Boyle Heights school protests district's decision to move campus

Written By kolimtiga on Senin, 03 Maret 2014 | 22.26

When Catherine Aleman and Ana Renteria learned that L.A. Unified might move or close their small school in East Los Angeles, they did what the Academy of Environmental and Social Policy had taught them to do: They tried to make a difference and organized a protest.

The students said the academy — an offshoot of Roosevelt High School in Boyle Heights — transformed their lives. The small campus has created close ties with students and teachers who push them toward college and stay after hours to help them with challenges such as Shakespearean prose.

The attention has helped both students maintain "A" averages even with college-level Advanced Placement courses. Overall, the school has increased its graduation rate and math and English test scores, and its gains on a widely used measure of academic quality were among the district's highest in the last two years.

The school has also vastly broadened student horizons with outdoor club trips to Mono Lake and other places for hiking, skiing and snowboarding — Aleman's first experiences with such adventures.

"Here, teachers grab you by the hand and help you up," Aleman said. "We know as a small school … nobody is going to be left behind."

But the protesters' petitions and a spirited march to L.A. Unified headquarters last week came to naught. On Friday, district officials told Principal Brendan Schallert that the school will be relocated to Lincoln High School this fall because its enrollment is too small to be financially sustainable. Its current location at the East Los Angeles Skills Center doesn't give it room to grow enough, officials said.

In an interview, L.A. Supt. John Deasy said that schools need to have at least 425 students to receive enough per-pupil state funding to run a full academic program. With the academy's enrollment of 280 projected to decline even more next year, he said, the district has poured millions of extra dollars into the school but can no longer afford to do so.

"It's an excellent school — this has nothing to do with the quality of the school at all," Deasy said. "But high schools under 200 (students) aren't fiscally sustainable."

Once the darling of urban school reform, small schools began proliferating nationwide — especially after the Bill & Melinda Gates Foundation invested $2 billion in hundreds of them beginning in 2000. Roosevelt did not receive foundation dollars, but joined the movement by breaking up what had been a 5,000-student school into seven smaller campuses in 2010 to promote more personalized student attention. The environmental academy, however, had already moved offsite in 2007.

The Gates Foundation cooled toward the idea of small schools after research found that they did not significantly improve student achievement. Some of Roosevelt's campuses, however, showed promising results — including steady academic gains at the environmental academy.

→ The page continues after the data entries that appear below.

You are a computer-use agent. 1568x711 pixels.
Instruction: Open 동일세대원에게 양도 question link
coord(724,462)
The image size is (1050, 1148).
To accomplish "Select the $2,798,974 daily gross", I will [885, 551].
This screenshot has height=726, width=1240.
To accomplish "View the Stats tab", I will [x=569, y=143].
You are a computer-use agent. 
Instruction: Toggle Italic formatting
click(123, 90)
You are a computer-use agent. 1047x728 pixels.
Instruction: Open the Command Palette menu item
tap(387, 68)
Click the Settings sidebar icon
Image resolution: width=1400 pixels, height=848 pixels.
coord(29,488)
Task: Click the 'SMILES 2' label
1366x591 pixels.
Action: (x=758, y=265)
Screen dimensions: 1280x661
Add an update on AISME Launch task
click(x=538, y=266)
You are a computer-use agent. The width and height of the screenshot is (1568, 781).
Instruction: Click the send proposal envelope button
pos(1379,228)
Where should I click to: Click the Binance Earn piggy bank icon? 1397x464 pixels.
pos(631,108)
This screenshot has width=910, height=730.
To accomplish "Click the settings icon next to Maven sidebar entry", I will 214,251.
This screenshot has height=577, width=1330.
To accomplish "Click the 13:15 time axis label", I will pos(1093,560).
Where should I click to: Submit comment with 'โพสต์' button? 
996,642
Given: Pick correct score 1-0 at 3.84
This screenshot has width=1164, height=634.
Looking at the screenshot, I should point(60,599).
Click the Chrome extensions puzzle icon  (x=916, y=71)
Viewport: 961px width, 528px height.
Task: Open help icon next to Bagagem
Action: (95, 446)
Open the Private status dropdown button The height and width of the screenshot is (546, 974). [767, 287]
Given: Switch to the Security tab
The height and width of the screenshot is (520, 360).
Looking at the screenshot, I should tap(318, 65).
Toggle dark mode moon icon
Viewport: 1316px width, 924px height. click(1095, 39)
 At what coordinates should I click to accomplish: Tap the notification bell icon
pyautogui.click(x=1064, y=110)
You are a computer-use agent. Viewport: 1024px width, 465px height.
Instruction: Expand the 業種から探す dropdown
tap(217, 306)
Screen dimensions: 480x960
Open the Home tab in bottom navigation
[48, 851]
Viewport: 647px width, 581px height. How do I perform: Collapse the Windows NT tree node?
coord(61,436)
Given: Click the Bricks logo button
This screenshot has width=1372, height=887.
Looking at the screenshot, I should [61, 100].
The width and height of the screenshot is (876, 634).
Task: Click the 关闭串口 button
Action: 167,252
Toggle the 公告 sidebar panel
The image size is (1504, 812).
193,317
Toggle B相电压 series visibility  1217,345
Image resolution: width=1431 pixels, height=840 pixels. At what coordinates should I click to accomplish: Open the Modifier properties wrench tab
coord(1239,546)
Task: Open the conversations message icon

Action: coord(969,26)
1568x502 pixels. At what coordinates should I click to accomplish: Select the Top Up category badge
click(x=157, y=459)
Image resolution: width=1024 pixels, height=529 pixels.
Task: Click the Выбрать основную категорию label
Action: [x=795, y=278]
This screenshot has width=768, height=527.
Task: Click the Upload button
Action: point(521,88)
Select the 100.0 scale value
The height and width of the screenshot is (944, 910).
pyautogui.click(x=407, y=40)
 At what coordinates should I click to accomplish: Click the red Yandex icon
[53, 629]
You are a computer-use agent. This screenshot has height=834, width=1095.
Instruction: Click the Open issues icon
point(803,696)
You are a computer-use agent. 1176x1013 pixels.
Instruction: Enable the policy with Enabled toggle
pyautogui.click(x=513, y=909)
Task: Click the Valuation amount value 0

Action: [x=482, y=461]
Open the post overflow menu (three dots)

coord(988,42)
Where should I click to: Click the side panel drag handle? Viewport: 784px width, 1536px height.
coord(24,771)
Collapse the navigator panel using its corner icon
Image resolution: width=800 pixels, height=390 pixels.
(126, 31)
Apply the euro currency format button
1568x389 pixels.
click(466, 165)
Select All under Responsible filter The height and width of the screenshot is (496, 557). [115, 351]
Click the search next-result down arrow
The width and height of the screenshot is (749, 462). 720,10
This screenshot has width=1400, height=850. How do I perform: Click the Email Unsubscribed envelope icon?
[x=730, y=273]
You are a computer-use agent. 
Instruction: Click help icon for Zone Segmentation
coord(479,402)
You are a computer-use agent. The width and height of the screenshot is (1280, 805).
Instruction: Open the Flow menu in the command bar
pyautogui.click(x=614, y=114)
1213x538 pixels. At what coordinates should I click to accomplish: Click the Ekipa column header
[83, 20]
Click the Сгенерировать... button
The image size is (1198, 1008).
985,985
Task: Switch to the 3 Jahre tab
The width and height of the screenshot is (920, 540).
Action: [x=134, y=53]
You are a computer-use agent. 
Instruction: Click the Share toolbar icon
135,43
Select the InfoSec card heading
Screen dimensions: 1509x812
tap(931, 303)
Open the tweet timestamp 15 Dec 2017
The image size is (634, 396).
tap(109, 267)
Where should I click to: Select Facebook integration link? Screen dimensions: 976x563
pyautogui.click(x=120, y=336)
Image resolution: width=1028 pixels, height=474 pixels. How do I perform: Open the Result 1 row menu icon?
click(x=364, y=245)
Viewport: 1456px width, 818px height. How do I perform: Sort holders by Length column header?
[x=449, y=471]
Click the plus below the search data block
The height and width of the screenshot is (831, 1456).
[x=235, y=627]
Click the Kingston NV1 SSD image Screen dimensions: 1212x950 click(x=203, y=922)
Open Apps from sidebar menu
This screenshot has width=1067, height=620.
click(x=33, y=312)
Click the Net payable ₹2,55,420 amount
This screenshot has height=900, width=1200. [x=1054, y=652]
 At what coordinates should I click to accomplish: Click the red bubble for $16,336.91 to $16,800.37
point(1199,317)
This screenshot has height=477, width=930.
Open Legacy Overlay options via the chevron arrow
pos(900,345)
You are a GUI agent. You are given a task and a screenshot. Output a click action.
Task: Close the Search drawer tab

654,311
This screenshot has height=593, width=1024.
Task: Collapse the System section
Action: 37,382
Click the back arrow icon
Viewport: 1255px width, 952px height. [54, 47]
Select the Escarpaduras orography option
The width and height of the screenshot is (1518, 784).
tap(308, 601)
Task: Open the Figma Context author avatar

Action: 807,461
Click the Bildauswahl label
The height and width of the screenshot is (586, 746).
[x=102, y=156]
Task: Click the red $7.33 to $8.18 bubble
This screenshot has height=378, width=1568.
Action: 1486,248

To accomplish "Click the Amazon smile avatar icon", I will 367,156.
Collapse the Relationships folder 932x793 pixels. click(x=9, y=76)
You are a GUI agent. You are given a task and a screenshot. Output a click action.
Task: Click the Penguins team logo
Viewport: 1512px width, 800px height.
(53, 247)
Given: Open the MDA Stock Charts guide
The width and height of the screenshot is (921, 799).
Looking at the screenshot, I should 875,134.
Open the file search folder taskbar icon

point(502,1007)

But continued declines in enrollment there and at other Roosevelt campuses have made the experiment too costly, according to both Deasy and officials with the Partnership for Los Angeles Schools, the nonprofit that oversees Roosevelt and 14 other low-performing schools started by former L.A. Mayor Antonio Villaraigosa. Last year, the partnership reorganized Roosevelt again from seven campuses to three.

Deasy said the district will support the environmental academy's efforts to grow at Lincoln High by making it a magnet campus this year, which will allow it to recruit students beyond Boyle Heights. To ensure safe passage for students — some of whom fear crossing into a different gang territory — the district will also provide transportation to Lincoln, Deasy said. And the academy's full teaching staff will be retained next year even if enrollment drops further, he added.

Schallert said he appreciated the district's offers but said many students, parents and teachers had serious concerns about the move. Several said they planned to speak out at the L.A. Board of Education meeting Tuesday.

Dolores Flores said her daughter was physically beaten and bullied at her previous school but has thrived at the close-knit academy, which features student pledges against bullying on a prominent hallway display.

"They have no gangs here, no threats here," Flores said. "The students are productive and happy. I don't understand why you would change things."

James Lotter, an English teacher who helped start the academy, challenged the district's financial claims, saying the school has not drained the district of extra dollars. Four teachers and a part-time counselor are being paid with state funds for low-performing schools, and the school has cut transportation costs by three-fourths, according to academy staff.

And many students wondered whether their academy will survive the move to Lincoln. Several said they would not move because of ties to Boyle Heights, fear of crossing gang lines and reluctance to return to a large campus.

Rentaria, a junior, said she would move to Roosevelt's main campus next year despite problems with its size because she will not abandon her identity as a Rough Rider. Then she began to cry, saying Deasy never bothered to seek out the voices of students and parents before making the decision.

"He hasn't even visited our school or given us a chance," she said.